Work instruction: Please retype the line that contains "Click the Top fan diamond badge icon" and all lines that follow it to the end of the entries below, exactly as they stand, with nothing added.

Records excerpted from a collection:
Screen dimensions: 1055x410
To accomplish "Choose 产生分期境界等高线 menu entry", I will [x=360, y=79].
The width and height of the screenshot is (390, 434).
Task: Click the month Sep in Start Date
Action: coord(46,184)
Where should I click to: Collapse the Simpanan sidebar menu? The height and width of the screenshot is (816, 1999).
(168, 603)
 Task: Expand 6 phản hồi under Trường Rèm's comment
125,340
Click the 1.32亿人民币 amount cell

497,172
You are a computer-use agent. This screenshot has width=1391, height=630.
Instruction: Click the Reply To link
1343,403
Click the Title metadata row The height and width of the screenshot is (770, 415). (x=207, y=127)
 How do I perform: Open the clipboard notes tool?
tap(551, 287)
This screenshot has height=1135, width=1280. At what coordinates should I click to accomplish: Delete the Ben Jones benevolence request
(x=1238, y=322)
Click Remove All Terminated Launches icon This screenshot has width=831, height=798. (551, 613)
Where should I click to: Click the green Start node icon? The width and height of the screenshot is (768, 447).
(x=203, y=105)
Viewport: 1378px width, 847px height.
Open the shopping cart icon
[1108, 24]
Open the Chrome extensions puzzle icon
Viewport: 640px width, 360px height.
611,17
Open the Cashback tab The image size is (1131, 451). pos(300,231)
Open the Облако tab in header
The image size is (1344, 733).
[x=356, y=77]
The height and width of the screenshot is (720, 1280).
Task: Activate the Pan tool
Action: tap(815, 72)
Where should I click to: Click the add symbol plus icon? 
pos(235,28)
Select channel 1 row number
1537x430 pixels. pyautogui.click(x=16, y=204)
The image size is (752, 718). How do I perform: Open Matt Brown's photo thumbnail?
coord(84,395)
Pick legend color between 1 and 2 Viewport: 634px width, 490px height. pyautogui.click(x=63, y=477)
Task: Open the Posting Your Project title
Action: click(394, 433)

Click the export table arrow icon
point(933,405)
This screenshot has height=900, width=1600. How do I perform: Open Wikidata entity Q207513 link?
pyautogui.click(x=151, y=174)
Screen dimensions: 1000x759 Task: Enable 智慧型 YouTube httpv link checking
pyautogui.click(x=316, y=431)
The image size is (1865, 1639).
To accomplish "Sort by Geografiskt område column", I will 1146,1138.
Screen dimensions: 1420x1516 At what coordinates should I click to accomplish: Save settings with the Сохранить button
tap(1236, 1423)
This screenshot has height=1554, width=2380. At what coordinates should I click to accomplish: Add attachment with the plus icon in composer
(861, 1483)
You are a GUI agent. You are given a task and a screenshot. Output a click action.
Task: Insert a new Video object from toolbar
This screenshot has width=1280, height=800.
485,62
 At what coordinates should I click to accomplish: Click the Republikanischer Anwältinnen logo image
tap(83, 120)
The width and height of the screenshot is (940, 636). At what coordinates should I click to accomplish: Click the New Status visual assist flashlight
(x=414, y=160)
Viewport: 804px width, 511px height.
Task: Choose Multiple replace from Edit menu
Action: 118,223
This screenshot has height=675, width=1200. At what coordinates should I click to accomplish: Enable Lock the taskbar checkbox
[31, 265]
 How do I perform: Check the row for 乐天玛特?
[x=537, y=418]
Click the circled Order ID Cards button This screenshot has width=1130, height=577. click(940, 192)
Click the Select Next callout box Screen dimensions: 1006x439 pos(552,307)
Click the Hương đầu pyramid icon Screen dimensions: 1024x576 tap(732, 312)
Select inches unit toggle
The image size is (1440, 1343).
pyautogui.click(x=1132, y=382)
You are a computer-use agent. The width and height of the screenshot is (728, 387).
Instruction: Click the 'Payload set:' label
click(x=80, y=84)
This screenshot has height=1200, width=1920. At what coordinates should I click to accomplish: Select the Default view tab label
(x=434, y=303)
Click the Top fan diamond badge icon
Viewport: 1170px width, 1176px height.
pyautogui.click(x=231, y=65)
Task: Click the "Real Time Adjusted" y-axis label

Expected answer:
Click the Top fan diamond badge icon
Viewport: 1170px width, 1176px height.
pyautogui.click(x=231, y=65)
Task: Click the "Real Time Adjusted" y-axis label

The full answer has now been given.